The metabolism of 14C-acetate was investigated during the in vitro germination of yellow lupine seeds. Carbon atoms (14C) from the C-2 position of acetate were incorporated mainly into amino acids: aspartate, glutamate, and glutamine and into sugars: glucose, sucrose, and fructose. In contrast to this, 14C from the C-1 position of acetate was released mainly as 14CO2. Incorporation of 1-14C and 2-14C from acetate into amino acids and sugars in seedling axes was more intense when sucrose was added to the medium. However, in cotyledons where lipids are converted to carbohydrates, this process was inhibited by exogenous sucrose. Since acetate is the product of fatty acid beta-oxidation, our results indicate that, at least in lupine, seed storage lipids can be converted not only to sucrose, but mainly to amino acids. Inhibitory effects of sucrose on the incorporation of 14C from acetate into amino acids and sugars in cotyledons of lupine seedlings may be explained as the effect of regulation of the glyoxylate cycle by sugars.

Metabolic and ultrastructural responses of lupine embryo axes to sugar starvation.
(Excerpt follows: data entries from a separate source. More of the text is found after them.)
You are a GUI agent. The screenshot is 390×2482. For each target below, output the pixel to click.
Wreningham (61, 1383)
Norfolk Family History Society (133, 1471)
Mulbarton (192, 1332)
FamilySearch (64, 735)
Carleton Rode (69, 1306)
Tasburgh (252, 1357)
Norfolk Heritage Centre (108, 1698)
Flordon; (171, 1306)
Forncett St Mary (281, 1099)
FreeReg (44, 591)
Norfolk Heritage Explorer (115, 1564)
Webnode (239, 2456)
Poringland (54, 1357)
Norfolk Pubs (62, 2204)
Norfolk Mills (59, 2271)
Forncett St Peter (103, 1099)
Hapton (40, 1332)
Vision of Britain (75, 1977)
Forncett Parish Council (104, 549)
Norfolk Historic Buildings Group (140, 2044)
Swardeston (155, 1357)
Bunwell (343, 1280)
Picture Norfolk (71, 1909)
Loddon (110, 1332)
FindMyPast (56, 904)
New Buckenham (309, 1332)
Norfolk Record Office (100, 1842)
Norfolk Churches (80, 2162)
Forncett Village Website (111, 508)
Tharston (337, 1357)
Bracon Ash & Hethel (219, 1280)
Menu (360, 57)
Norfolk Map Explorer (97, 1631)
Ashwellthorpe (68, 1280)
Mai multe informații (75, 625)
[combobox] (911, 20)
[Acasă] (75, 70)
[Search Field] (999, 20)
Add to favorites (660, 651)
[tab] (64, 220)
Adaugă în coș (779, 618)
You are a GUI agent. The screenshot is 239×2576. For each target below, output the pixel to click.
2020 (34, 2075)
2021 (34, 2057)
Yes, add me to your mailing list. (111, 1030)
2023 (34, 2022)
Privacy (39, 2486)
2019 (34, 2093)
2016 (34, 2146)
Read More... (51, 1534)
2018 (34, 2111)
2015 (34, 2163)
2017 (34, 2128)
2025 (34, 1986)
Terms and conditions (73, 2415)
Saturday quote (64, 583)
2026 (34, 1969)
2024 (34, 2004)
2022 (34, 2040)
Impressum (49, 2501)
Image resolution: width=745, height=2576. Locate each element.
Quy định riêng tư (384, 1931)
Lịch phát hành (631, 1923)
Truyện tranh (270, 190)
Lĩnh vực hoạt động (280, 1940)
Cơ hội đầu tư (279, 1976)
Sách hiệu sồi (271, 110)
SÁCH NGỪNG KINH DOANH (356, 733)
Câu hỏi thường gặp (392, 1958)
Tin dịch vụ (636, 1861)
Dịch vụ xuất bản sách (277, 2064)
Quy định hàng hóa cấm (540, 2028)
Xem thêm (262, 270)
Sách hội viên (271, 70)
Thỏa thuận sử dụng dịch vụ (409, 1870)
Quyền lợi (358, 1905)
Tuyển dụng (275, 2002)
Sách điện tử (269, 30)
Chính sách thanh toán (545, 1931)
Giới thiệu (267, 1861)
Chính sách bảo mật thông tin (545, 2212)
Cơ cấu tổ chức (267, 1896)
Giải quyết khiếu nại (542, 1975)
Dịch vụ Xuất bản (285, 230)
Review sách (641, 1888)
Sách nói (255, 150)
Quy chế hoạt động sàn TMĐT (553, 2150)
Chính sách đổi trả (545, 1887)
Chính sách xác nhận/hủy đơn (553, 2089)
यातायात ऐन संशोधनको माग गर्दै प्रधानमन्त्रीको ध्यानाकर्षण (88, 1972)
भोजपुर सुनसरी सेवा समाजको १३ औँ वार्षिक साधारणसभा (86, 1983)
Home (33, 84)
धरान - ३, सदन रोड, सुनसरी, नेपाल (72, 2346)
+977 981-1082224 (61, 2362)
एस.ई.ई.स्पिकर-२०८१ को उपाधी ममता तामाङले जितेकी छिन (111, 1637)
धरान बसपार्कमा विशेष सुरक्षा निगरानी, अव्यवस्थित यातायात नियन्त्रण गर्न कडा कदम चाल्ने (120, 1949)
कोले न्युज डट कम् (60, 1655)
Embryo axes isolated from germinating lupine seeds were cultivated in vitro for 24-96 h over media containing either 60 mmol/L sucrose or no sucrose. Ultrastructural studies showed that large vacuoles were accumulating in a central region of primary parenchyma cells in sucrose starved lupine embryo axes, whereas cytoplasm along with organelles were forced to a periphery of the cells. We suggest that the autolysis of cytoplasmic proteins contributes to the accumulation of the vacuoles and this suggestion is consistent with the results of the characterisation of protein content. The level of cytosolic proteins was reduced by 50% and the activity of cytosolic marker enzyme, PEP carboxylase, was reduced by 46% in starved embryos as compared to control. The mitochondria from starved tissues were not degraded. The level of mitochondrial proteins was reduced by only 10% and the activity of mitochondrial NAD-isocitrate dehydrogenase decreased by 8% as a result of starvation. As demonstrated by the results of Percoll density gradient centrifugation, sucrose starvation caused an increase of 49% in many of the higher density mitochondria fractions, whereas many of the lower density mitochondria fractions were decreased by 33%. The samples of mitochondria from starved embryo axes were determined to have higher respiration activity in the presence of glutamate and malate as compared to control samples. EPR-based analyses of free radicals showed the presence of free radicals with a signal at g = 2.0060 in embryo axes. The level of the radical was two times higher in sucrose-starved embryo axes than in control (the level of this radical increased in senescing plant tissues as well). The results of EPR-based quantitation of Mn2+ ions revealed that the level was a few times higher in starved material than in control. Starved embryo axes, however, do possess a number of adaptive mechanisms protecting them from oxidative damage. Densitometric analyses of gels revealed an increase in the activity of SOD in sugar-starved embryos, whereas CAT and POX activities were lower in axes grown without sucrose as compared to control. Superoxide dismutase, catalase and peroxidase zymogram analyses showed that synthesis of new isoforms was not induced by sugar starvation. An accumulation of phytoferritin was found in plastids of sucrose starved embryos. These results are discussed in relation to the metabolic changes observed in senescing plant tissues.